Parlare, o anche il solo accennare, di nucleare in Italia è come nominare con insistenza perversa Satana in un convento di suore di clausura di antica e devota stirpe.

Vade retro”, e non farti più vedere né sentire è il minimo che ti possa capitare. Il massimo? Direi il rogo. Quantomeno mediatico, e sono un innato ottimista.

La domanda che uno si pone è: perché?

Quale, cioè, il perché di questa chiusura terroristica e derisoria di convincimenti di altri; di un atteggiamento fideistico e dogmatico; di un comportamento da Santo Uffizio al servizio di una Inquisizione che non ammette eccezioni né alcuna possibilità di apertura all’intelligenza e alla conoscenza. Magari delle ragioni degli altri. Che pur sempre esistono, direbbe Sciascia.

*MATERIALE FORNITO:*

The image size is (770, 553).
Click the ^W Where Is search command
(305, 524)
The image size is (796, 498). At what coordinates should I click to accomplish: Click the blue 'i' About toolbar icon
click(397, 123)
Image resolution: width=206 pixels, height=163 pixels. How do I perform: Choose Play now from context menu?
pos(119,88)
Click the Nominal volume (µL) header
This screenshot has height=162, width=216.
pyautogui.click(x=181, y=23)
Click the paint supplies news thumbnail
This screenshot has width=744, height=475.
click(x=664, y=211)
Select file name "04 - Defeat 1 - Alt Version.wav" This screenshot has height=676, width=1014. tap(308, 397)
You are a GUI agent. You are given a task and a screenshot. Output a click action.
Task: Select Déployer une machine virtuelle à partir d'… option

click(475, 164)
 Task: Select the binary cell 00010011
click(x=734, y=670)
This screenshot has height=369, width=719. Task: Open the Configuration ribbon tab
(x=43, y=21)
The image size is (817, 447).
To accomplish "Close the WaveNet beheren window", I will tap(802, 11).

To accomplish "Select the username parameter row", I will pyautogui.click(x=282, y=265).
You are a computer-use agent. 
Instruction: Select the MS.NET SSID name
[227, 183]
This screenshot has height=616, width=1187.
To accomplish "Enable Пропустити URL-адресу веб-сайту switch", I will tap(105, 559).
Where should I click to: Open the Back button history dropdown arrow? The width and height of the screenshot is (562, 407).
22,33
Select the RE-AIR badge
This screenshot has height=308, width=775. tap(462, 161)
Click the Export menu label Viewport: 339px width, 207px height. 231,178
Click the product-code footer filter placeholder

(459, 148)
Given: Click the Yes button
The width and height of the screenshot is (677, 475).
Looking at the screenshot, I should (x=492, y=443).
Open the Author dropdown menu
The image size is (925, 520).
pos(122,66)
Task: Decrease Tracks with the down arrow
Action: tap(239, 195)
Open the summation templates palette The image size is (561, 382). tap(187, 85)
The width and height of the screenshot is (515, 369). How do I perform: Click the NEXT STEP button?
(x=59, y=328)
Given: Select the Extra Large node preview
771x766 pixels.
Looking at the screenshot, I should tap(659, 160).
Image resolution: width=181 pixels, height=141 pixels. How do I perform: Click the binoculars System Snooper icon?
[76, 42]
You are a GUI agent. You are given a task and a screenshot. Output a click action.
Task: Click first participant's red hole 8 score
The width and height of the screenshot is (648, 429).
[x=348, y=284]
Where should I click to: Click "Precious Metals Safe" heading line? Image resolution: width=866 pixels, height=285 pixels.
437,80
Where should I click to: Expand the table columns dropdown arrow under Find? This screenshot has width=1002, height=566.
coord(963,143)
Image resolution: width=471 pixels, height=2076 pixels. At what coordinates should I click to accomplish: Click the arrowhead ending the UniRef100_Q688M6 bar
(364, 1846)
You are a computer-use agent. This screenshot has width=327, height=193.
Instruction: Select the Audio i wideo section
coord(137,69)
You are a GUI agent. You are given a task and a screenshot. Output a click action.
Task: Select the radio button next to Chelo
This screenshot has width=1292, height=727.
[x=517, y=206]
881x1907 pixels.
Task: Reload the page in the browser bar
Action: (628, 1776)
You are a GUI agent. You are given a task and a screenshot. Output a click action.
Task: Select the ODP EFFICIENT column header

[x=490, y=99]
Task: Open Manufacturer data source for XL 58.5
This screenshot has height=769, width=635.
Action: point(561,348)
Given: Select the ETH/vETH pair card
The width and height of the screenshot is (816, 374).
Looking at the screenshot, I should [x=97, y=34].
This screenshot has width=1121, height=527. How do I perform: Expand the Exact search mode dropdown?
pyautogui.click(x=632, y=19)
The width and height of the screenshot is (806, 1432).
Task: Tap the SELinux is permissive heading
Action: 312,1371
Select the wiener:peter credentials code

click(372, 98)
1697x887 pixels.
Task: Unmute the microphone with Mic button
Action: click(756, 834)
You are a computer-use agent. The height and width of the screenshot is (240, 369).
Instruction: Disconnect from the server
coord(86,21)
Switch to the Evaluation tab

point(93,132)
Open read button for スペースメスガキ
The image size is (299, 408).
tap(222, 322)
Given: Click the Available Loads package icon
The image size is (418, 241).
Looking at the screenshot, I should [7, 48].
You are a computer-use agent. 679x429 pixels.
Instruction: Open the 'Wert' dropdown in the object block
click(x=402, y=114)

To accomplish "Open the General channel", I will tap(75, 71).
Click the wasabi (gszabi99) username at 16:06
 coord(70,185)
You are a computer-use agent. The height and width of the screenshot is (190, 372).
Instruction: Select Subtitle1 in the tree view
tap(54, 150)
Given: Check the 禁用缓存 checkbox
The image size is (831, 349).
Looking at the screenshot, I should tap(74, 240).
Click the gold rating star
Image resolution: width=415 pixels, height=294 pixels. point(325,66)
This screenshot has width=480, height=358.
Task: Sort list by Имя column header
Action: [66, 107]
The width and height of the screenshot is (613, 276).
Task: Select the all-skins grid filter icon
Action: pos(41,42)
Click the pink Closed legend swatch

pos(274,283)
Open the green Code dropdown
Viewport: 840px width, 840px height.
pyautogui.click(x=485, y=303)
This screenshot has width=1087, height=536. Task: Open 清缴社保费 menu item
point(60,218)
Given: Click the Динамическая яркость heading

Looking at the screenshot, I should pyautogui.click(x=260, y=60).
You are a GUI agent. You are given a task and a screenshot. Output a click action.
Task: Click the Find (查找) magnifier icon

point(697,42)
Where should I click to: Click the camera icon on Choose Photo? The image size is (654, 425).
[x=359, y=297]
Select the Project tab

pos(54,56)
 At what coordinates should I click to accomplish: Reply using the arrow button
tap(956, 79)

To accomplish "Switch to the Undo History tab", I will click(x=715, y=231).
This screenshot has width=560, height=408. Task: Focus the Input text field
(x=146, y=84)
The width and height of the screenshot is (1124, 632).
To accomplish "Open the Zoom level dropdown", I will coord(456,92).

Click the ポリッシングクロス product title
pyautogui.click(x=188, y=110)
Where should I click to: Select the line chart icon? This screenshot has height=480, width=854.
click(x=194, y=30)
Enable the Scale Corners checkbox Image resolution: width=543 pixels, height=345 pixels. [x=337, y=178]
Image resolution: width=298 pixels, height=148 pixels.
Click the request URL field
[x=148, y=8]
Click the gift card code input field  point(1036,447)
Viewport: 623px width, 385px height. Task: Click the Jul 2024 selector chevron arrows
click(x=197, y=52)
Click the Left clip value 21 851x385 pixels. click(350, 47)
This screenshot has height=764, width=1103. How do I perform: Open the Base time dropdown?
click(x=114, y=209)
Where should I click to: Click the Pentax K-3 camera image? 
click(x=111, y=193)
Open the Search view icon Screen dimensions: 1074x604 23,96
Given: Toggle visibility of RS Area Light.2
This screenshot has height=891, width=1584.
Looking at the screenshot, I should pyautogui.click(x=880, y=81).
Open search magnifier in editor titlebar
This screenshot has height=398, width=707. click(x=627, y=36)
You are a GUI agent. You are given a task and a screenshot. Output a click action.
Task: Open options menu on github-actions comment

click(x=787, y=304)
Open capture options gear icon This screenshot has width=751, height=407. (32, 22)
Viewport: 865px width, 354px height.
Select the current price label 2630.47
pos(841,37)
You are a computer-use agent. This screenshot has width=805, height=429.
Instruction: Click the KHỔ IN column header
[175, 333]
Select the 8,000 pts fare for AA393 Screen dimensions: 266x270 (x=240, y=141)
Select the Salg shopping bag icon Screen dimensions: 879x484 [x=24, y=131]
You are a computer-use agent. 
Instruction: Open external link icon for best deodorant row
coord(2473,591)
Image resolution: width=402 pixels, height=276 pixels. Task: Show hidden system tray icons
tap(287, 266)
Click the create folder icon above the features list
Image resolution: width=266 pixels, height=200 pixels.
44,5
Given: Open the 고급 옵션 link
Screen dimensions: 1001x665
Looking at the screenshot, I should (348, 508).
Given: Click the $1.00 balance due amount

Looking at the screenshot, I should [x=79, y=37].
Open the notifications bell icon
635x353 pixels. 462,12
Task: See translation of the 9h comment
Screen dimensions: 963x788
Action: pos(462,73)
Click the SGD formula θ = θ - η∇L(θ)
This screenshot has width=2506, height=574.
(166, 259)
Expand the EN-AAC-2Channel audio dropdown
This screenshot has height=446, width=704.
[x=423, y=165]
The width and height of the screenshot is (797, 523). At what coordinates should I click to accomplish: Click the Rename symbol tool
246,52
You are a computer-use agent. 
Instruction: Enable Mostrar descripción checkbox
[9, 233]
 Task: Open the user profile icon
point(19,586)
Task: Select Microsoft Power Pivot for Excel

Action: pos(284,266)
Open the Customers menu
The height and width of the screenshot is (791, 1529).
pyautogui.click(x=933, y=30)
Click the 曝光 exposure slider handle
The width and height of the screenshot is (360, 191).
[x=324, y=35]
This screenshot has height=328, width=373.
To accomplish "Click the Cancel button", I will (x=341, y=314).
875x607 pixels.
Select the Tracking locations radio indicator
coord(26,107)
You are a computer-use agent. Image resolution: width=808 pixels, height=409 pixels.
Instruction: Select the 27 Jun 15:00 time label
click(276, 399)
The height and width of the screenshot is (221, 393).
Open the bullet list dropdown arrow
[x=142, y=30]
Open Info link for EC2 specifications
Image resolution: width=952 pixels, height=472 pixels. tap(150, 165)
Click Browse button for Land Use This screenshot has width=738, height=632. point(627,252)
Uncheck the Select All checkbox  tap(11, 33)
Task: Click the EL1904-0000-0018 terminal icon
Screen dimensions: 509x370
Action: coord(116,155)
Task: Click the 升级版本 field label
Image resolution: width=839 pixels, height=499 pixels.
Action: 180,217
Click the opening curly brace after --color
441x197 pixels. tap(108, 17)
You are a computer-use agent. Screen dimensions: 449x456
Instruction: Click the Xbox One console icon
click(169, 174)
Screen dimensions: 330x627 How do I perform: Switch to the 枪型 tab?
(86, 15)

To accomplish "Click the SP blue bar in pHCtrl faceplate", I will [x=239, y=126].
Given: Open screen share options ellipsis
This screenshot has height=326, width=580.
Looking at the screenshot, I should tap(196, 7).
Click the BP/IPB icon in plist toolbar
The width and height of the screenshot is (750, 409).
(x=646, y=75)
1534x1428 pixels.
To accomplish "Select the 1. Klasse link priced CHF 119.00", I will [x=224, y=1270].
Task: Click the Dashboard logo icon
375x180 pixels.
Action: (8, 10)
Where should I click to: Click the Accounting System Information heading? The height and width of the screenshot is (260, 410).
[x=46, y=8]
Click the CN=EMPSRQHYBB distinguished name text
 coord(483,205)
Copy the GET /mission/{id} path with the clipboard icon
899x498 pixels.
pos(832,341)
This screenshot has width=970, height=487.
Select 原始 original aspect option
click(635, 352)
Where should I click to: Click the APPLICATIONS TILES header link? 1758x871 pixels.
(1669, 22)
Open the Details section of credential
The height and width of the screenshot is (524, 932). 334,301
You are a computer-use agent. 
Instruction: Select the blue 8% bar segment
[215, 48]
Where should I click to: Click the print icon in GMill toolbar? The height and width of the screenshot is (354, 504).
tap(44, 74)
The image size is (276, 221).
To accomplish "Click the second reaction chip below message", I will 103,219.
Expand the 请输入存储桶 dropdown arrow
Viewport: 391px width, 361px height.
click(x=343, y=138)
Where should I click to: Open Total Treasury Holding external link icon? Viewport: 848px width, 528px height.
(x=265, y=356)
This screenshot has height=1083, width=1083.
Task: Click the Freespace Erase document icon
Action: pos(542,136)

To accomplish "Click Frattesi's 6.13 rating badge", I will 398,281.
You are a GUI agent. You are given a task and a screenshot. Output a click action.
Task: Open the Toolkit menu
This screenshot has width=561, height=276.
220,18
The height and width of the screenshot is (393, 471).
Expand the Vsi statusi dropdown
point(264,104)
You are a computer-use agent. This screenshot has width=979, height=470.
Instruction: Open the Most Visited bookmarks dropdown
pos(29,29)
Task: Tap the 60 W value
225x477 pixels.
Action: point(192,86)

*ELENCO DEI COMPITI:*
[1] Nel testo sul nucleare in Italia, elenca gli aggettivi che descrivono la «chiusura» e l'«atteggiamento» di cui l'autore si chiede il perché.
[2] Scrivi il seguito del testo sul nucleare in Italia, partendo dopo la sua ultima frase.

*LE RISPOSTE:*
[1] terroristica, derisoria, fideistico, dogmatico

[2]
Sul tema dell’energia, essenza di qualsiasi possibilità di sopravvivenza e di progresso, domina implacabile una sorta di pensiero unico, autoreferenziale, irrispettoso e stolto, perché completamente acefalo e acritico. Che non fa sconti. È così.

Ma a volte si è fortunati, e trovi gente che è intelligentemente convinta che le cose non sono o bianche o nere ma, appunto, grigie, e non perché sbiadite o tristi ma perché complesse e complicate, perché “esistono le ragioni degli altri”, e quindi hai la possibilità di scrivere quello che ti pare, come ti pare, quando ti pare. Si chiama libertà. E gratitudine.

Vediamo di dissipare dubbi e di dissolvere convincimenti fuori luogo.

Il problema principale che abbiamo è la decarbonizzazione, cioè il tentativo di arrivare a zero emissioni nel 2050.

Chiariamo subito un punto, e dopo un altro.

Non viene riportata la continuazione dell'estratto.